**AIM**
Lay out every line of the items below as a Markdown table with the columns "Row" and "Text", numbering the rows in order and leaving out any blank lines.

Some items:

++++++

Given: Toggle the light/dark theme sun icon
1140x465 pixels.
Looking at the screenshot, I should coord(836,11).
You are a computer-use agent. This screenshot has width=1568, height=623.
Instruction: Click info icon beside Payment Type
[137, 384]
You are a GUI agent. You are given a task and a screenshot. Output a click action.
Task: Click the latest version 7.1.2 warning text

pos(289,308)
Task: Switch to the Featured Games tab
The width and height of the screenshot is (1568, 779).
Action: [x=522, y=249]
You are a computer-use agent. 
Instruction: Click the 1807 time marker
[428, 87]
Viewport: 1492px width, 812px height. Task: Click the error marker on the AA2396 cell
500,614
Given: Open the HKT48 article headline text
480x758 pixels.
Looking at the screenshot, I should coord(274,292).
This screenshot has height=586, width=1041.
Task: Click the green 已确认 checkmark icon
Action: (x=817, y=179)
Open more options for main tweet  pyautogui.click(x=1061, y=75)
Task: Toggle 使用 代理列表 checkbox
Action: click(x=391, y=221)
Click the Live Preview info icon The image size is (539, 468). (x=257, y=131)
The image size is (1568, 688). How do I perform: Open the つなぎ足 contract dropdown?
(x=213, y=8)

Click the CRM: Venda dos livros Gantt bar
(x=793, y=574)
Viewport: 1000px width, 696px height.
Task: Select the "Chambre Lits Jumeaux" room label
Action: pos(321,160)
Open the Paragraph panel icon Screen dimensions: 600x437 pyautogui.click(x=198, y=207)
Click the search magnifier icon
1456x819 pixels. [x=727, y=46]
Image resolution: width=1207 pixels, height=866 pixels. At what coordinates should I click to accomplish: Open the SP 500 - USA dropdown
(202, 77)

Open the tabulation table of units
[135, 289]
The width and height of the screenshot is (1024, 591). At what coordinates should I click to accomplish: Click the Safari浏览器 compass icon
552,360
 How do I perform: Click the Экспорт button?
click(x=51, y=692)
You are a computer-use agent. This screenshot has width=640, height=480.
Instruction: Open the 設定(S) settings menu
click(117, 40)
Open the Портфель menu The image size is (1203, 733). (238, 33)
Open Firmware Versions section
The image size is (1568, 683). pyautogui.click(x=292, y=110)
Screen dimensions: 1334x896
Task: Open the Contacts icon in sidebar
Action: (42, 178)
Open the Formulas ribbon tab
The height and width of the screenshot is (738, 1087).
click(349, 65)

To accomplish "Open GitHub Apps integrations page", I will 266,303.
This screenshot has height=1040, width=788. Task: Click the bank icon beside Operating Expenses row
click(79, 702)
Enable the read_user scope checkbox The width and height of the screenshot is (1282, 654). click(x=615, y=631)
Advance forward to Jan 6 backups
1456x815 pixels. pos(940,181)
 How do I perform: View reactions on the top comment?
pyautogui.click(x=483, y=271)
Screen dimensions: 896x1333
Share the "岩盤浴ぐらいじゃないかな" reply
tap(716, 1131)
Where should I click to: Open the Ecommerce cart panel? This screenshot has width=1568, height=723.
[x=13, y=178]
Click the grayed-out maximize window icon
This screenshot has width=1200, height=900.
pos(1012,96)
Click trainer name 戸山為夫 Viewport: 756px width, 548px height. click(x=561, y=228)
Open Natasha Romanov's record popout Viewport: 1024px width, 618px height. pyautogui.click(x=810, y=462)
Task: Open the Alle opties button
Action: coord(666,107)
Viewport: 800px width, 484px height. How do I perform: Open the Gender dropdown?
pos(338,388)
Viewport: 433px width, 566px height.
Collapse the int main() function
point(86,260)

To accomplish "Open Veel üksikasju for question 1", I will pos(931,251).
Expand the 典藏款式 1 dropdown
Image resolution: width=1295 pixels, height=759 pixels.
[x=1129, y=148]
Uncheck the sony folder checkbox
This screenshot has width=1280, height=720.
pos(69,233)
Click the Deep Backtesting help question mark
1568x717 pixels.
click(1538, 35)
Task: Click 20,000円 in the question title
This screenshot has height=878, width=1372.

++++++

**OUTPUT**
| Row | Text |
|---|---|
| 1 | Given: Toggle the light/dark theme sun icon |
| 2 | 1140x465 pixels. |
| 3 | Looking at the screenshot, I should coord(836,11). |
| 4 | You are a computer-use agent. This screenshot has width=1568, height=623. |
| 5 | Instruction: Click info icon beside Payment Type |
| 6 | [137, 384] |
| 7 | You are a GUI agent. You are given a task and a screenshot. Output a click action. |
| 8 | Task: Click the latest version 7.1.2 warning text |
| 9 | pos(289,308) |
| 10 | Task: Switch to the Featured Games tab |
| 11 | The width and height of the screenshot is (1568, 779). |
| 12 | Action: [x=522, y=249] |
| 13 | You are a computer-use agent.  |
| 14 | Instruction: Click the 1807 time marker |
| 15 | [428, 87] |
| 16 | Viewport: 1492px width, 812px height. Task: Click the error marker on the AA2396 cell |
| 17 | 500,614 |
| 18 | Given: Open the HKT48 article headline text |
| 19 | 480x758 pixels. |
| 20 | Looking at the screenshot, I should coord(274,292). |
| 21 | This screenshot has height=586, width=1041. |
| 22 | Task: Click the green 已确认 checkmark icon |
| 23 | Action: (x=817, y=179) |
| 24 | Open more options for main tweet  pyautogui.click(x=1061, y=75) |
| 25 | Task: Toggle 使用 代理列表 checkbox |
| 26 | Action: click(x=391, y=221) |
| 27 | Click the Live Preview info icon The image size is (539, 468). (x=257, y=131) |
| 28 | The image size is (1568, 688). How do I perform: Open the つなぎ足 contract dropdown? |
| 29 | (x=213, y=8) |
| 30 | Click the CRM: Venda dos livros Gantt bar |
| 31 | (x=793, y=574) |
| 32 | Viewport: 1000px width, 696px height. |
| 33 | Task: Select the "Chambre Lits Jumeaux" room label |
| 34 | Action: pos(321,160) |
| 35 | Open the Paragraph panel icon Screen dimensions: 600x437 pyautogui.click(x=198, y=207) |
| 36 | Click the search magnifier icon |
| 37 | 1456x819 pixels. [x=727, y=46] |
| 38 | Image resolution: width=1207 pixels, height=866 pixels. At what coordinates should I click to accomplish: Open the SP 500 - USA dropdown |
| 39 | (202, 77) |
| 40 | Open the tabulation table of units |
| 41 | [135, 289] |
| 42 | The width and height of the screenshot is (1024, 591). At what coordinates should I click to accomplish: Click the Safari浏览器 compass icon |
| 43 | 552,360 |
| 44 |  How do I perform: Click the Экспорт button? |
| 45 | click(x=51, y=692) |
| 46 | You are a computer-use agent. This screenshot has width=640, height=480. |
| 47 | Instruction: Open the 設定(S) settings menu |
| 48 | click(117, 40) |
| 49 | Open the Портфель menu The image size is (1203, 733). (238, 33) |
| 50 | Open Firmware Versions section |
| 51 | The image size is (1568, 683). pyautogui.click(x=292, y=110) |
| 52 | Screen dimensions: 1334x896 |
| 53 | Task: Open the Contacts icon in sidebar |
| 54 | Action: (42, 178) |
| 55 | Open the Formulas ribbon tab |
| 56 | The height and width of the screenshot is (738, 1087). |
| 57 | click(349, 65) |
| 58 | To accomplish "Open GitHub Apps integrations page", I will 266,303. |
| 59 | This screenshot has height=1040, width=788. Task: Click the bank icon beside Operating Expenses row |
| 60 | click(79, 702) |
| 61 | Enable the read_user scope checkbox The width and height of the screenshot is (1282, 654). click(x=615, y=631) |
| 62 | Advance forward to Jan 6 backups |
| 63 | 1456x815 pixels. pos(940,181) |
| 64 |  How do I perform: View reactions on the top comment? |
| 65 | pyautogui.click(x=483, y=271) |
| 66 | Screen dimensions: 896x1333 |
| 67 | Share the "岩盤浴ぐらいじゃないかな" reply |
| 68 | tap(716, 1131) |
| 69 | Where should I click to: Open the Ecommerce cart panel? This screenshot has width=1568, height=723. |
| 70 | [x=13, y=178] |
| 71 | Click the grayed-out maximize window icon |
| 72 | This screenshot has width=1200, height=900. |
| 73 | pos(1012,96) |
| 74 | Click trainer name 戸山為夫 Viewport: 756px width, 548px height. click(x=561, y=228) |
| 75 | Open Natasha Romanov's record popout Viewport: 1024px width, 618px height. pyautogui.click(x=810, y=462) |
| 76 | Task: Open the Alle opties button |
| 77 | Action: coord(666,107) |
| 78 | Viewport: 800px width, 484px height. How do I perform: Open the Gender dropdown? |
| 79 | pos(338,388) |
| 80 | Viewport: 433px width, 566px height. |
| 81 | Collapse the int main() function |
| 82 | point(86,260) |
| 83 | To accomplish "Open Veel üksikasju for question 1", I will pos(931,251). |
| 84 | Expand the 典藏款式 1 dropdown |
| 85 | Image resolution: width=1295 pixels, height=759 pixels. |
| 86 | [x=1129, y=148] |
| 87 | Uncheck the sony folder checkbox |
| 88 | This screenshot has width=1280, height=720. |
| 89 | pos(69,233) |
| 90 | Click the Deep Backtesting help question mark |
| 91 | 1568x717 pixels. |
| 92 | click(1538, 35) |
| 93 | Task: Click 20,000円 in the question title |
| 94 | This screenshot has height=878, width=1372. |